* _Goal of the exercise_: Write out the rows starting at the one containing "Display Modes (675, 270)" and ending at the one containing "20 (981, 644)", requests included. Multiply every coordinate in the answers by 2.15 and round to whole numbers, with halves rounded up, leaving the requests and their numbers unchanged.

[Word and element location records]
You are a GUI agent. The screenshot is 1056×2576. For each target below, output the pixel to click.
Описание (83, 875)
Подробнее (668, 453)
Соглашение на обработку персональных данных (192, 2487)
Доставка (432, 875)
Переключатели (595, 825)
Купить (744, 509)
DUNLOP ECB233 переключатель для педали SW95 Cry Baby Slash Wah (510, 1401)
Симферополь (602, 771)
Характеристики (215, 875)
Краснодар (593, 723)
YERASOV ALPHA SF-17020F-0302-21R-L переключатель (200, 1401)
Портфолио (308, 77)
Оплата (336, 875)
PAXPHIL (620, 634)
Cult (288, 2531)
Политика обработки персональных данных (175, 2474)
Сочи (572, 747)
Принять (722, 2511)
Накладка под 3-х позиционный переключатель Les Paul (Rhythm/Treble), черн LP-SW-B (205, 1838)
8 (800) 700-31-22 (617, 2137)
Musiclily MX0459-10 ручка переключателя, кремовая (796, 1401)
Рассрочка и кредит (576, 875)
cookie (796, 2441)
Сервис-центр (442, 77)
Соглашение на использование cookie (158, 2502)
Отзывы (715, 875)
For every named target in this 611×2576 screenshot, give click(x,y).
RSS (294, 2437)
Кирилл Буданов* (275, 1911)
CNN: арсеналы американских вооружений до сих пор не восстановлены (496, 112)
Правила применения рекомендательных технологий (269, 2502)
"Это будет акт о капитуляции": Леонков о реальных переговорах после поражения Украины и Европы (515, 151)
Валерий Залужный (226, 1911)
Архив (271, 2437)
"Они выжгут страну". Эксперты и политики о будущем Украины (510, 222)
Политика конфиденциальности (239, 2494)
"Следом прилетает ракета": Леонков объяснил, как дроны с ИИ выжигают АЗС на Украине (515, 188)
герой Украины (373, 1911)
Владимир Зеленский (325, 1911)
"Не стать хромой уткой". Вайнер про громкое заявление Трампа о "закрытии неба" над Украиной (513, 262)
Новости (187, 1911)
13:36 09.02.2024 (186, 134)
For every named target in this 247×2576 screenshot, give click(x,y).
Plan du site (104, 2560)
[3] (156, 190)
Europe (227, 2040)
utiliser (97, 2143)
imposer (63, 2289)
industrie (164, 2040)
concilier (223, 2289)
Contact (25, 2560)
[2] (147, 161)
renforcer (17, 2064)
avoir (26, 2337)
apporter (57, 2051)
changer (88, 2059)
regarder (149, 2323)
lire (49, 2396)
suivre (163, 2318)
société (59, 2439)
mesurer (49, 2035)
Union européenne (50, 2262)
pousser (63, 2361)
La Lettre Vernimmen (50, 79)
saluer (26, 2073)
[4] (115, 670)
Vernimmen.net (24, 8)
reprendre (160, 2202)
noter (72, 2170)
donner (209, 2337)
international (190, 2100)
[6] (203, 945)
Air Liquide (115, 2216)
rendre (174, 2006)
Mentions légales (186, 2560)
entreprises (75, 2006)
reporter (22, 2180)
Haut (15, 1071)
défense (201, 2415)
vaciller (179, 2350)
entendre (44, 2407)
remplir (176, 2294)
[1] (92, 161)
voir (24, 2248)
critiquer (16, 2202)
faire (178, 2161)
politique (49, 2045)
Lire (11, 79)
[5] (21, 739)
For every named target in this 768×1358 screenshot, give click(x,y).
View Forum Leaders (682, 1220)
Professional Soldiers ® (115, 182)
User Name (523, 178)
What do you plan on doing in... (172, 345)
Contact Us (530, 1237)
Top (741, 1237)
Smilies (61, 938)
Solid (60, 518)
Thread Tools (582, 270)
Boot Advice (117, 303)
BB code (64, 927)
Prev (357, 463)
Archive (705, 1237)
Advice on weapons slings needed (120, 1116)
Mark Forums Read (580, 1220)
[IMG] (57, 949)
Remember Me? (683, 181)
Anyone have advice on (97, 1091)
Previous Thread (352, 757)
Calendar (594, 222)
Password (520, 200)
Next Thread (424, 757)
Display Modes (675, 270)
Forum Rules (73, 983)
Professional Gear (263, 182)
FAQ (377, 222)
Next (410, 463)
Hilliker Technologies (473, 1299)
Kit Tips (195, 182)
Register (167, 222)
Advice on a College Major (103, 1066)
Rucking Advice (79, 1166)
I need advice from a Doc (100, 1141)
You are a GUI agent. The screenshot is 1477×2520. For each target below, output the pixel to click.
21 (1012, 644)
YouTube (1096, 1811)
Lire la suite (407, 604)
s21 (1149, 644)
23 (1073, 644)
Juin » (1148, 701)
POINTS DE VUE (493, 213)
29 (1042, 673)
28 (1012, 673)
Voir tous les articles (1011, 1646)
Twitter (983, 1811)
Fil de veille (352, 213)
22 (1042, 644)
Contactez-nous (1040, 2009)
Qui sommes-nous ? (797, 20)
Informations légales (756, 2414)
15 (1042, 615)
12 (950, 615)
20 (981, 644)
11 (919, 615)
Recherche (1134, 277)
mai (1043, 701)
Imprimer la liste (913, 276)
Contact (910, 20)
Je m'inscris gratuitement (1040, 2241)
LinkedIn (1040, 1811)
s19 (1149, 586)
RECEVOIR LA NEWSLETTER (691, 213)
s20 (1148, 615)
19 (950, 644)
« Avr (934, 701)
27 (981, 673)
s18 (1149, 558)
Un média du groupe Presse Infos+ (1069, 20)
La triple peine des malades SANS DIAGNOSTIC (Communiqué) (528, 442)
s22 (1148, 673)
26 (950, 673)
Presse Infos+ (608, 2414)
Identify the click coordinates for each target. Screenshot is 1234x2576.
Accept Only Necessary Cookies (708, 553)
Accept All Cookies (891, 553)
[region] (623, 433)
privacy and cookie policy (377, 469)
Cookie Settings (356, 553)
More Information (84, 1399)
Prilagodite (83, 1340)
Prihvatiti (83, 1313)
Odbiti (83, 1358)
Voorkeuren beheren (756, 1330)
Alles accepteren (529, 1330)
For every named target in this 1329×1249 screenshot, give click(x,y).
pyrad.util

* _Task answer_:
Display Modes (1451, 581)
Forum Rules (157, 2113)
Professional Gear (565, 391)
FAQ (811, 477)
Next (882, 995)
Hilliker Technologies (1017, 2793)
Kit Tips (419, 391)
Register (359, 477)
Advice on a College Major (221, 2292)
Rucking Advice (170, 2507)
I need advice from a Doc (215, 2453)
You are a GUI agent. The screenshot is 1477×2520. For each target below, output the pixel to click.
21 (2176, 1385)
YouTube (2356, 3894)
Lire la suite (875, 1299)
s21 (2470, 1385)
23 (2307, 1385)
Juin » (2468, 1507)
POINTS DE VUE (1060, 458)
29 (2240, 1447)
28 (2176, 1447)
Voir tous les articles (2174, 3539)
Twitter (2113, 3894)
Fil de veille (757, 458)
22 (2240, 1385)
Contactez-nous (2236, 4319)
Qui sommes-nous ? (1714, 43)
Informations légales (1625, 5190)
15 (2240, 1322)
12 (2043, 1322)
20 (2109, 1385)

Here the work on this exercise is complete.